* [EXERCISE BRIEF] Retype all of the entries precisely.

* [Stored records]
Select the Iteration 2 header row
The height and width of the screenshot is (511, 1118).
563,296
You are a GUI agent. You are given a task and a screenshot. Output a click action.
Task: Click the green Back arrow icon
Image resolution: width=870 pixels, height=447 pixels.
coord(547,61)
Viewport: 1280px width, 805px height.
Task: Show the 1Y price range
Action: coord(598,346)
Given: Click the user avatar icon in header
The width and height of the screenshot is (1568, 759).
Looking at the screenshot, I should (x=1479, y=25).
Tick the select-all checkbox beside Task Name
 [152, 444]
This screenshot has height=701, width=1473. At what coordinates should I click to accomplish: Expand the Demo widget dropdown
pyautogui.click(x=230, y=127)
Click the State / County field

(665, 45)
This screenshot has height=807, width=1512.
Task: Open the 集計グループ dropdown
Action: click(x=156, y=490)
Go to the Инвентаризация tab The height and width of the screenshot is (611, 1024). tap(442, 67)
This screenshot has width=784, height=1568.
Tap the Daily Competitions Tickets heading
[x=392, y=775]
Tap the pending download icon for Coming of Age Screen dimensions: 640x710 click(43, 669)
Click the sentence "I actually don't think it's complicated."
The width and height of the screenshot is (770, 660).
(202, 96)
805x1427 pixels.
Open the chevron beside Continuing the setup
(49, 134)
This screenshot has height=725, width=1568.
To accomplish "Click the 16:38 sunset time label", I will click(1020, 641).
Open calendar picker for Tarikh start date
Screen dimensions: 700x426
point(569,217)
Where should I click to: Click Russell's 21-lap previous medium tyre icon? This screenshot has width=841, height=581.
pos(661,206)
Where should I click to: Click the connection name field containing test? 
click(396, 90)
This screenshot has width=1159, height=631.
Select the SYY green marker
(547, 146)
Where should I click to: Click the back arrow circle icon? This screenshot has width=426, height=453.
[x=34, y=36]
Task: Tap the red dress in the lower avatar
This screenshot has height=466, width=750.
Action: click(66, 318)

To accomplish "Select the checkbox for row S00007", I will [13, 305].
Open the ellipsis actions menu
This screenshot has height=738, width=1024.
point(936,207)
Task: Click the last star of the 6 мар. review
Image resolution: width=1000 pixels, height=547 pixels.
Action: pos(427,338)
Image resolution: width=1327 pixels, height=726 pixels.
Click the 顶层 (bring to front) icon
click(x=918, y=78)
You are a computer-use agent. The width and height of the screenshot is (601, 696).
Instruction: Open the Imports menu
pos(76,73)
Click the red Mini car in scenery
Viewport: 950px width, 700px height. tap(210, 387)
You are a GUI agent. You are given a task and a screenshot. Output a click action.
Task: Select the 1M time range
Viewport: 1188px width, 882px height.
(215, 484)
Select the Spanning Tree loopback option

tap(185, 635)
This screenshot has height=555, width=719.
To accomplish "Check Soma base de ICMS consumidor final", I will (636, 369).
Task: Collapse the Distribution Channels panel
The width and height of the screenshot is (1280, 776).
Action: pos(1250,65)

* [EXERCISE ANSWER]
Select the Iteration 2 header row
The height and width of the screenshot is (511, 1118).
563,296
You are a GUI agent. You are given a task and a screenshot. Output a click action.
Task: Click the green Back arrow icon
Image resolution: width=870 pixels, height=447 pixels.
coord(547,61)
Viewport: 1280px width, 805px height.
Task: Show the 1Y price range
Action: coord(598,346)
Given: Click the user avatar icon in header
The width and height of the screenshot is (1568, 759).
Looking at the screenshot, I should (x=1479, y=25).
Tick the select-all checkbox beside Task Name
 [152, 444]
This screenshot has height=701, width=1473. At what coordinates should I click to accomplish: Expand the Demo widget dropdown
pyautogui.click(x=230, y=127)
Click the State / County field

(665, 45)
This screenshot has height=807, width=1512.
Task: Open the 集計グループ dropdown
Action: click(x=156, y=490)
Go to the Инвентаризация tab The height and width of the screenshot is (611, 1024). tap(442, 67)
This screenshot has width=784, height=1568.
Tap the Daily Competitions Tickets heading
[x=392, y=775]
Tap the pending download icon for Coming of Age Screen dimensions: 640x710 click(43, 669)
Click the sentence "I actually don't think it's complicated."
The width and height of the screenshot is (770, 660).
(202, 96)
805x1427 pixels.
Open the chevron beside Continuing the setup
(49, 134)
This screenshot has height=725, width=1568.
To accomplish "Click the 16:38 sunset time label", I will click(1020, 641).
Open calendar picker for Tarikh start date
Screen dimensions: 700x426
point(569,217)
Where should I click to: Click Russell's 21-lap previous medium tyre icon? This screenshot has width=841, height=581.
pos(661,206)
Where should I click to: Click the connection name field containing test? 
click(396, 90)
This screenshot has width=1159, height=631.
Select the SYY green marker
(547, 146)
Where should I click to: Click the back arrow circle icon? This screenshot has width=426, height=453.
[x=34, y=36]
Task: Tap the red dress in the lower avatar
This screenshot has height=466, width=750.
Action: click(66, 318)

To accomplish "Select the checkbox for row S00007", I will [13, 305].
Open the ellipsis actions menu
This screenshot has height=738, width=1024.
point(936,207)
Task: Click the last star of the 6 мар. review
Image resolution: width=1000 pixels, height=547 pixels.
Action: pos(427,338)
Image resolution: width=1327 pixels, height=726 pixels.
Click the 顶层 (bring to front) icon
click(x=918, y=78)
You are a computer-use agent. The width and height of the screenshot is (601, 696).
Instruction: Open the Imports menu
pos(76,73)
Click the red Mini car in scenery
Viewport: 950px width, 700px height. tap(210, 387)
You are a GUI agent. You are given a task and a screenshot. Output a click action.
Task: Select the 1M time range
Viewport: 1188px width, 882px height.
(215, 484)
Select the Spanning Tree loopback option

tap(185, 635)
This screenshot has height=555, width=719.
To accomplish "Check Soma base de ICMS consumidor final", I will (636, 369).
Task: Collapse the Distribution Channels panel
The width and height of the screenshot is (1280, 776).
Action: pos(1250,65)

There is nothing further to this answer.